■ YOUR GOAL: Return every line in the entries below where the word "next" shows up.

■ DATA FOR ANALYSIS:
=-=-=-=-=

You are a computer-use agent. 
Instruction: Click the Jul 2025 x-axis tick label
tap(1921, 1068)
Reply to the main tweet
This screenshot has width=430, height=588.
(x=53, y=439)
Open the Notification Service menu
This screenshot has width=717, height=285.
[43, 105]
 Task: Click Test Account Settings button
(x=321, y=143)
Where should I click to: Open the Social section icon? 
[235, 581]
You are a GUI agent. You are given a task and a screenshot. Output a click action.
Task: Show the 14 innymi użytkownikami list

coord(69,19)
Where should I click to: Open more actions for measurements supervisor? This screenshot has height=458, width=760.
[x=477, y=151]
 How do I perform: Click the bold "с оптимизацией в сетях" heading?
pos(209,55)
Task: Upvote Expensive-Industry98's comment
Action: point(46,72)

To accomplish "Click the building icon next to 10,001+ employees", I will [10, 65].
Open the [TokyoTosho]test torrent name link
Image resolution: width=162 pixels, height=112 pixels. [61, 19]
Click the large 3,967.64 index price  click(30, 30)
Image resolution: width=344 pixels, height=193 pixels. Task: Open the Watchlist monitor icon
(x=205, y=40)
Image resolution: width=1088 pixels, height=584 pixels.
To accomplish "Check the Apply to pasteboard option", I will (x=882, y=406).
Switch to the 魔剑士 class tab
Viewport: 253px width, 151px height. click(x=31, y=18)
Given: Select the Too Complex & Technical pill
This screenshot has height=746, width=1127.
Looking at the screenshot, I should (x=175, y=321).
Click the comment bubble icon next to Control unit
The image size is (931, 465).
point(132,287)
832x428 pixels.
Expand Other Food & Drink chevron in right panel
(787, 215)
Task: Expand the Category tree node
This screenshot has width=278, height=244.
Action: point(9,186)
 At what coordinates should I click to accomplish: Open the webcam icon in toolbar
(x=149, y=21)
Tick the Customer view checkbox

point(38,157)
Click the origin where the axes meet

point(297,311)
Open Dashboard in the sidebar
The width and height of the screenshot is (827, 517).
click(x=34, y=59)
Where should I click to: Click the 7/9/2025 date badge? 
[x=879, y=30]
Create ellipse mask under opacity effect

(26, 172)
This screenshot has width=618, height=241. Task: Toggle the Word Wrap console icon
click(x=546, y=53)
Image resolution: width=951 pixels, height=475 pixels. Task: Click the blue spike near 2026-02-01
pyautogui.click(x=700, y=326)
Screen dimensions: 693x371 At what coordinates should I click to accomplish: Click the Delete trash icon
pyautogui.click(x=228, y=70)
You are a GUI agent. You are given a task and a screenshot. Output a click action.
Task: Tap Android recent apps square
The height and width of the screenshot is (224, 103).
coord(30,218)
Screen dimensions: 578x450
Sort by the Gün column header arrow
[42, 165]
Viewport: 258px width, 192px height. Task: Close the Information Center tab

=-=-=-=-=

■ ANSWER SECTION:
To accomplish "Click the building icon next to 10,001+ employees", I will [10, 65].
Click the comment bubble icon next to Control unit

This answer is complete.